Now with the prospect of HIV being cured and we might actually get to see a world without HIV, I realized that I probably would to be asked to speak in public anymore. What would be the point? I would no longer be “the guy with HIV.” I’ve been hoping that I wouldn’t have to be; that I could somehow transition into being a screenwriter and a poet of note. But after almost ten years of living my life openly with HIV and constantly being asked about it, I realized that HIV defined me. I let it. It was part of my advocacy. It was important that people heard my story so that they could protect themselves. It was important to be out there, visible, to hopefully inspire people to live openly about they HIV as well and that you could have normal lives out in the open.
I had to let it define me and if the cure happens, I’d be so happy but I’m sure there will also be a feeling of loss. For almost ten years, it was a significant driving force for me to fight and not give up. Living with HIV gave me the impetus to change the world’s view and the narrative they had given us. I wanted to show them and other PLHIVs that we could have wonderfully normal lives even while we struggle with the day to day challenges of the virus.
That will be gone and I’m going to have to do it for myself. It should be easy. It sounds easy. Hell, I’ve been saying that in almost all of my public speaking engagements. Now I’m going to have to walk my talk.
What a scary prospect.
I will be so glad to see HIV gone from the world. But I have to be ready for it as well. I have to be psychologically ready.
And that’s the more important matter to discuss. What happens to us after?

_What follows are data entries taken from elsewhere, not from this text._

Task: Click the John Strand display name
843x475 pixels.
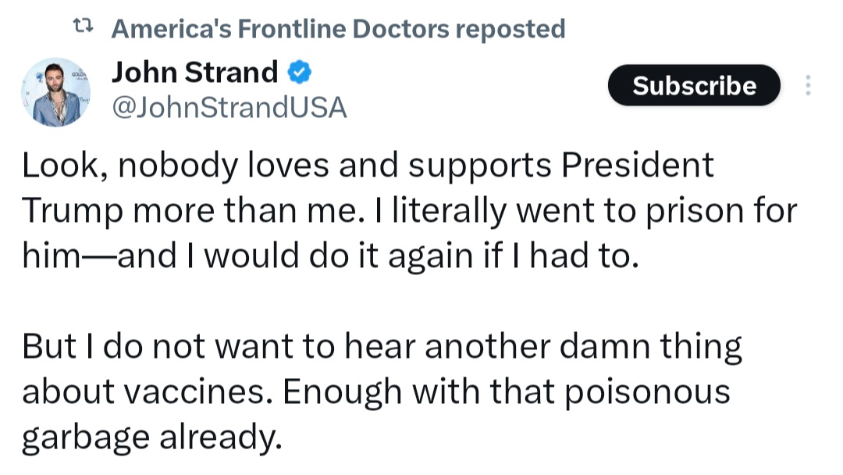Action: (194, 73)
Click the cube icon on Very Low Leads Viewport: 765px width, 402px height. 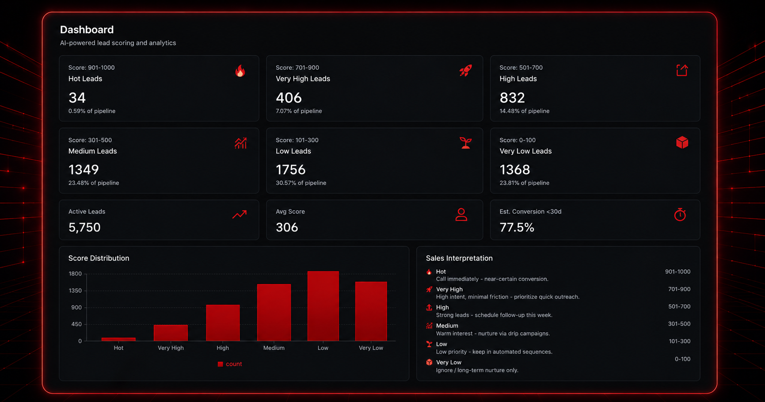[682, 142]
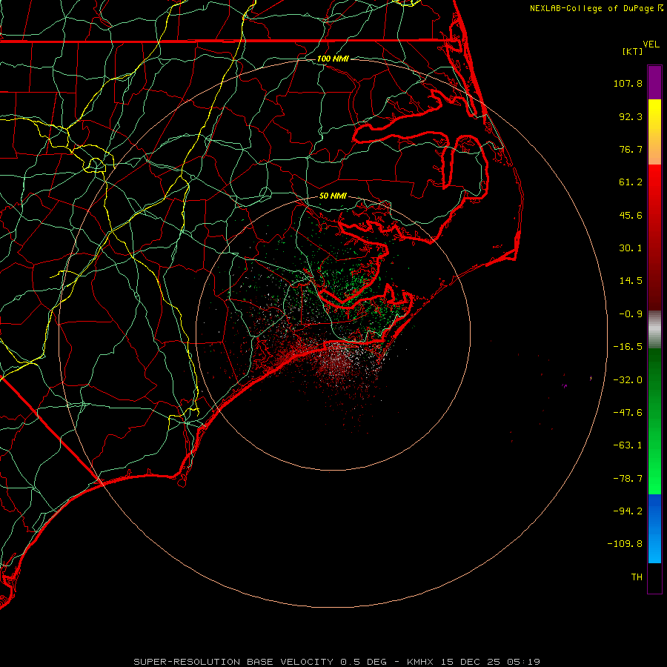Image resolution: width=667 pixels, height=667 pixels.
Task: Click the VEL legend title
Action: click(651, 44)
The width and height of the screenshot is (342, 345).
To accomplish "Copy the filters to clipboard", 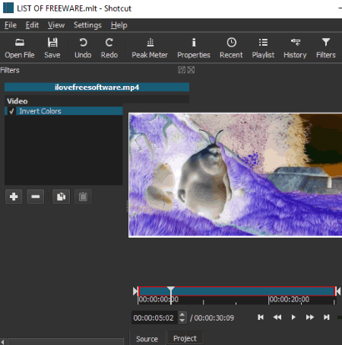I will (61, 196).

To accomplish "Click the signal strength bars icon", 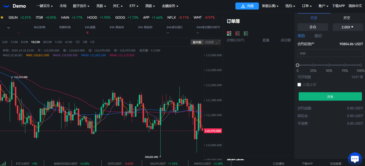I will (x=3, y=163).
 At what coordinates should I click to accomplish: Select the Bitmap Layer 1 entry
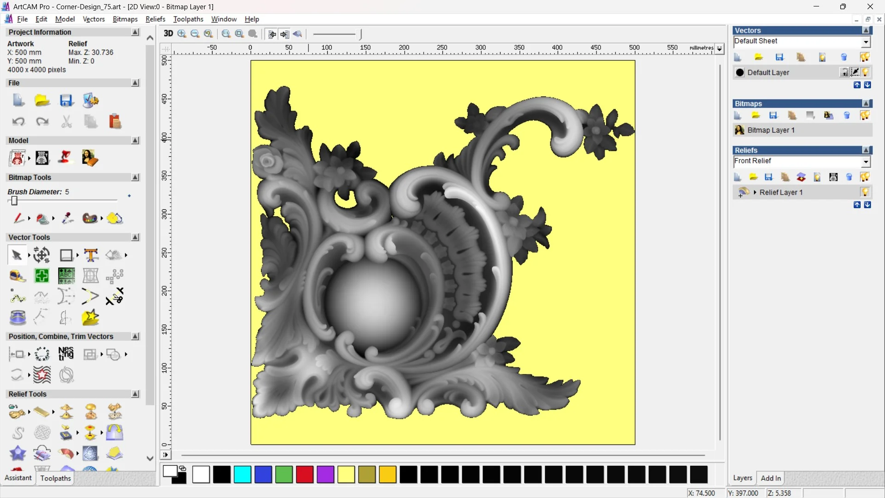771,130
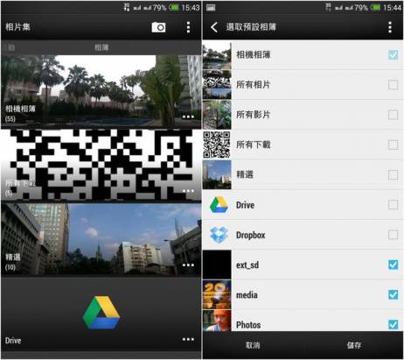The height and width of the screenshot is (360, 404).
Task: Open the large Drive album logo
Action: (101, 313)
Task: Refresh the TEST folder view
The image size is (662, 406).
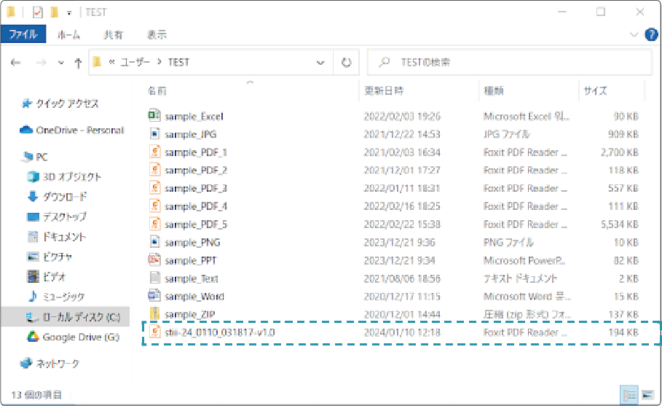Action: (347, 63)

Because as horrible as HIV is as a virus, it is also a frightening reminder that we do not take care of ourselves and of each other. In the Philippines, our rate of infection is increasing drastically over the years. The numbers are booming and it’s growing exponentially that it has reached epidemic levels.
People know this. The media has been consistent and frequent of its reporting on the HIV numbers and the communities most at risk are aware of these infection rates. People know. People know what HIV is and how to prevent it. But they don’t do what needs to be done.
People don’t practice safe sex. People don’t have themselves regularly tested. People still engage in risky behavior and often. And they can think of all the excuses in the world as to why they don’t protect themselves but the truth is that they are complicit in their own infection.
Why? Why won’t people use protection? Why won’t people take the test? I have no concrete answers or logical ones. And this tells me that we have a deeper problem in our hands. We have a society that, when it comes to sex, are reckless and hardheaded. When it comes to sex, we are facing a society that does not care about the consequences of their actions. We have a society that does not care about themselves or each other.
A cure for HIV will not solve these deep-seated issues. These are the things that we have to be talking about and addressing. Because when the cure comes and people think that it’s a free-for-all again, goodness knows what the sexual activity of this society is going to be like.
I learned the hard way to take care of myself and those around me. What would it take for these people now in a future that won’t have to deal with the consequences of a sexually transmitted virus like HIV to take their own safety and the safety of the people around them seriously?
Sure, the HIV epidemic might be over soon, but our values and sense of safety is still fucked up and needs fixing.